Kill the leader, create the worst enemy

March 10, 2026 0 By Michel Santi

The Trap of the Perfect Strike

The father was killed. The wife was killed. The child was killed. During negotiations. And now we wait for the successor to be reasonable.

Is that the calculation, the strategy? Eliminate the supreme leader at the beginning of the conflict, hope for a more pliable successor, and then go home with a clean victory?

An appealing theory—clear, elegant—and wrong.

No successor survives—politically or physically—by negotiating immediately after the liquidation of his predecessor.

Not because of ideology, nor out of a spirit of vengeance, even if that desire is indeed there, visceral and inevitable.

But because of pure mechanics, the arithmetic of power. Every authoritarian regime rests on a single axiom: the one who rules cannot appear weak. Not before the external enemy, but above all before the internal factions that observe, calculate, and wait for the first opportunity to replace him.

History leaves no ambiguity.

Muammar Gaddafi shot in a drainage ditch in October 2011: Libya did not produce a moderate successor, but two rival governments, six major militias, and a slave market documented by the United Nations.

Saddam Hussein hanged in 2006: Iraq gave birth to Islamic State.

Mojtaba Khamenei has barely taken his place when the Islamic Revolutionary Guard Corps must scrutinize his words, his tone, his hesitations, his cadence. In regimes where succession does not pass through the ballot box, legitimacy is proven in only one way: through hardness.

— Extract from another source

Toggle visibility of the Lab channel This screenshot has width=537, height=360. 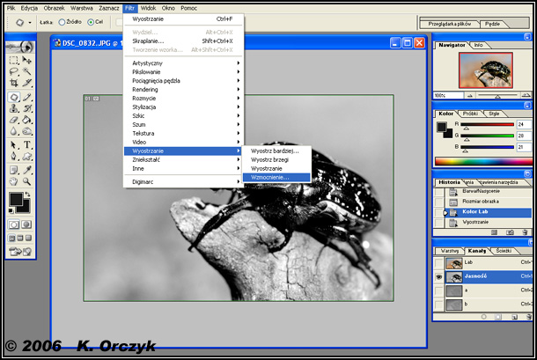coord(438,263)
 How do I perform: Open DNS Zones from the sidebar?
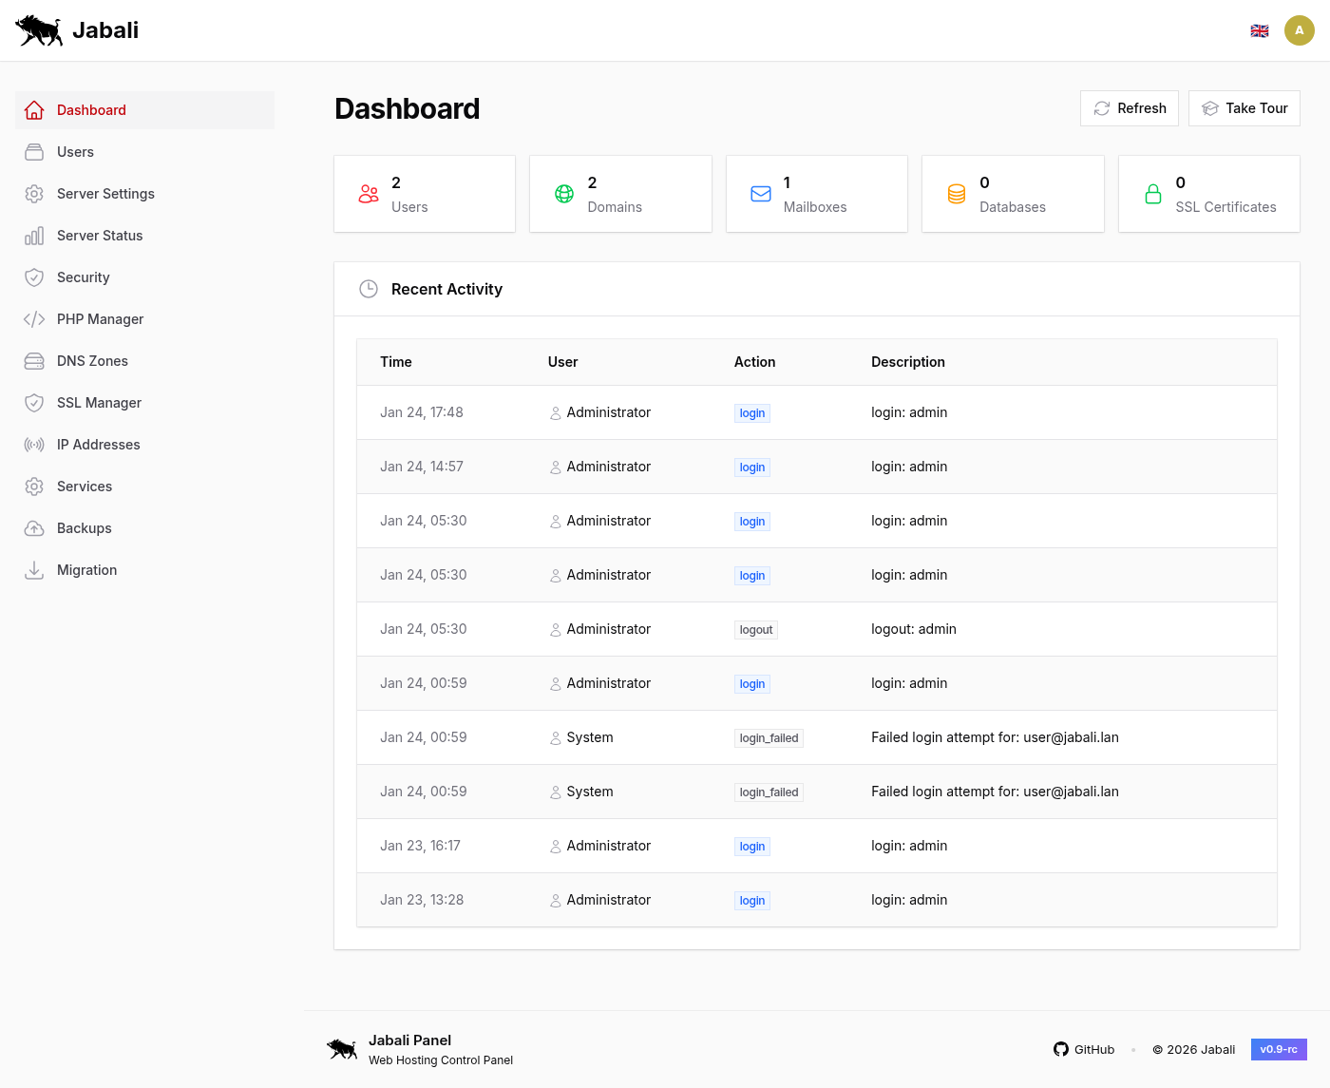(x=92, y=361)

There is an additional layer—more intimate, more irreducible. The strike of February 28 did not only kill his father, Ali Khamenei. It also killed his mother. His wife. His son. His sister.

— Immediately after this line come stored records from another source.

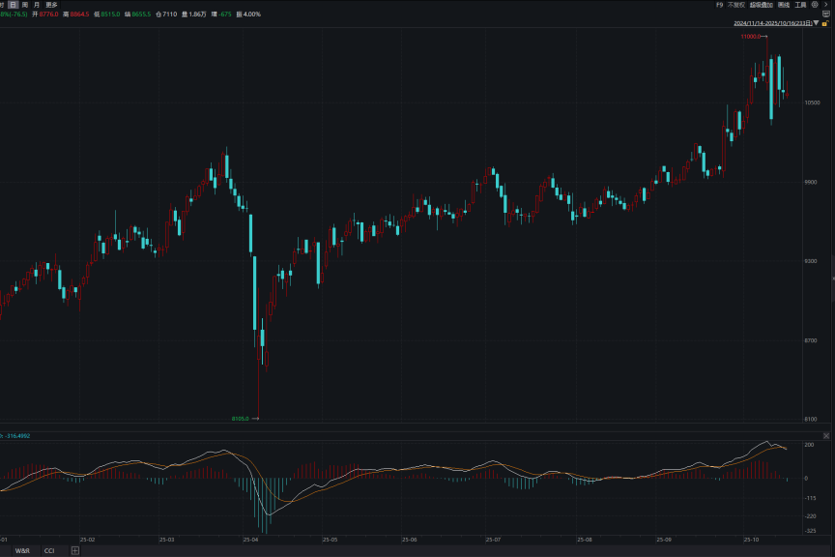Image resolution: width=835 pixels, height=557 pixels.
Task: Switch to the CCI indicator tab
Action: (x=49, y=550)
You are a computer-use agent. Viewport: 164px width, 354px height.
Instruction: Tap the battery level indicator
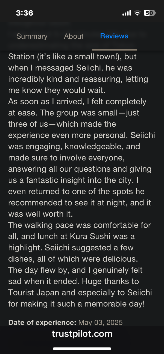[150, 13]
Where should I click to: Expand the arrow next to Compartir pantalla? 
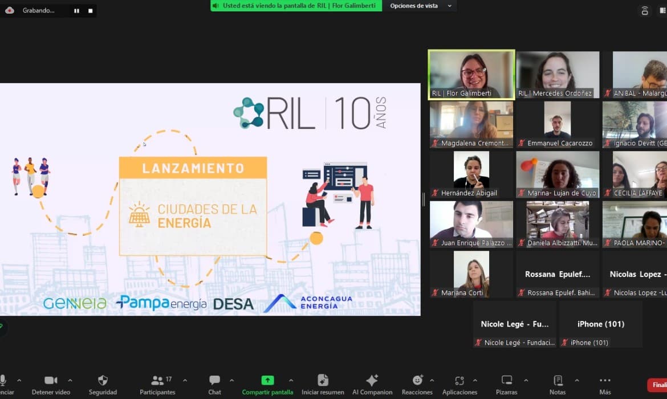291,380
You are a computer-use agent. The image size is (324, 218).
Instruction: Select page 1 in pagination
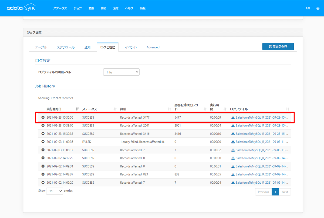[275, 192]
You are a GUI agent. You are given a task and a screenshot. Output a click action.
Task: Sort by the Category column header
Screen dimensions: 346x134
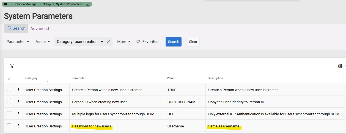pyautogui.click(x=31, y=78)
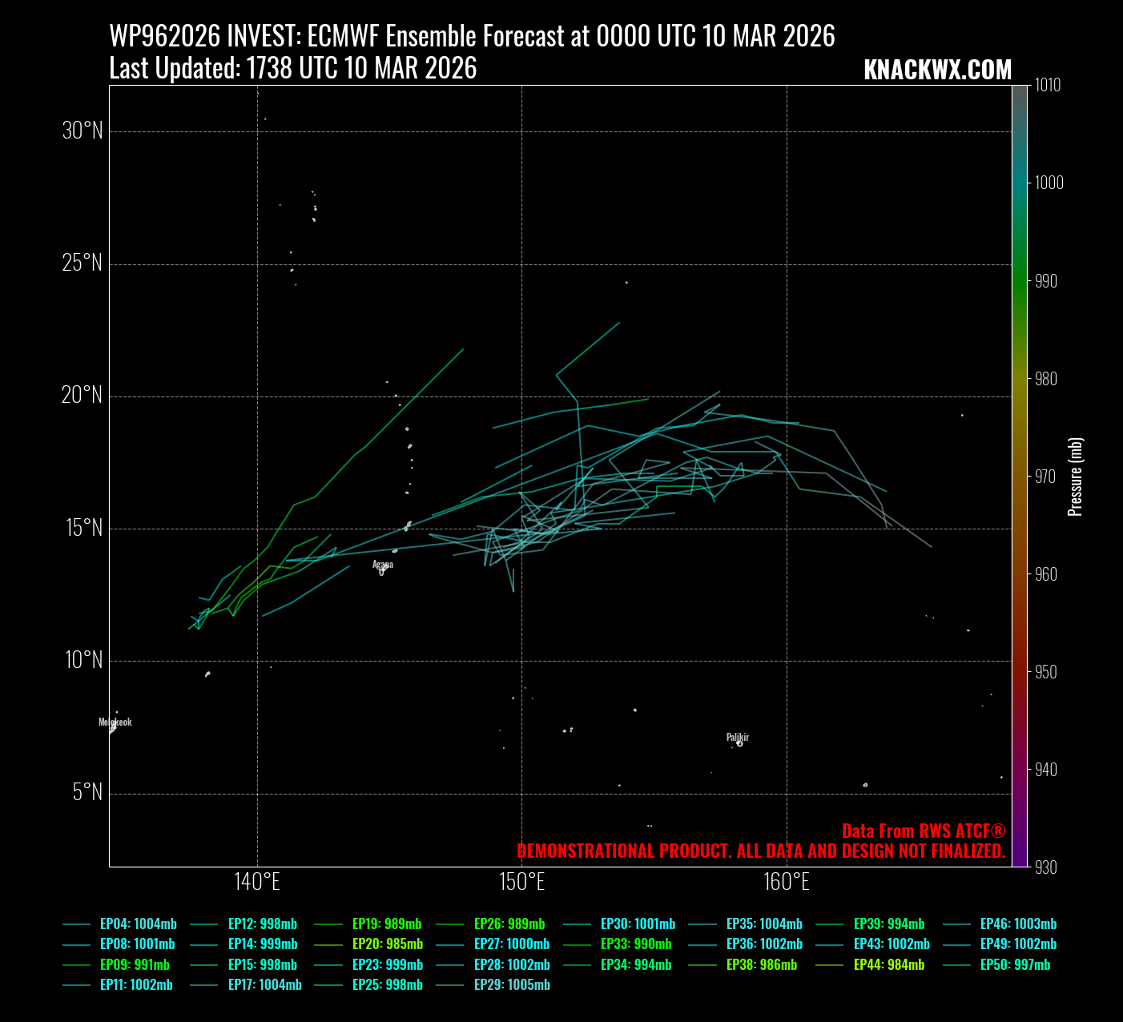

This man will therefore not govern with the abstract burden of succession, but with the fresh grief of a family liquidation. This man will not be available for diplomacy.

The West regularly confuses the summit with the system. “Eliminate Khamenei as one would cut off the head of a snake,” people said. Except that Iran is less a snake than an institutional hydra—pasdaran, clergy, networks of influence—each with its own interests and logic, and which did not wait for Khamenei to exist.

The Supreme Leader in Iran does not merely command these structures: he serves them. As they have no interest in moderation, he escalates—not out of inclination, but because he has no choice.

The paradox of the “perfect strike” is that it manufactures exactly the worst possible adversary. It takes a man who might perhaps have sought dialogue and turns him into a leader for whom compromise means political death. It takes a weakened regime and provides it with the one resource it lacked: a legitimate cause—revenge—universally understood, universally mobilizing.

The history of leadership decapitations in wartime has a cruel coherence. In the vast majority of documented cases, they have not shortened a conflict by eliminating the supreme leader in its first weeks.

Washington and Tel Aviv have forgotten that geopolitics is not a game of chess in which one removes a key piece to win the match. It is a game where every piece removed creates two new ones—more enraged, less predictable, determined not to end like the previous one.

There is a word to describe repeating the same action while hoping for a different result. But it does not belong to the vocabulary of strategy.

Khomeini to Michel, at Neauphle-le-Château, October 1978:

Do you realize that you and I are sixty years apart! You remind me so much of my dear son Mostafa, who died almost a year ago to the day. Your presence, Michel, brings me serenity and encouragement in the fulfillment of my destiny.”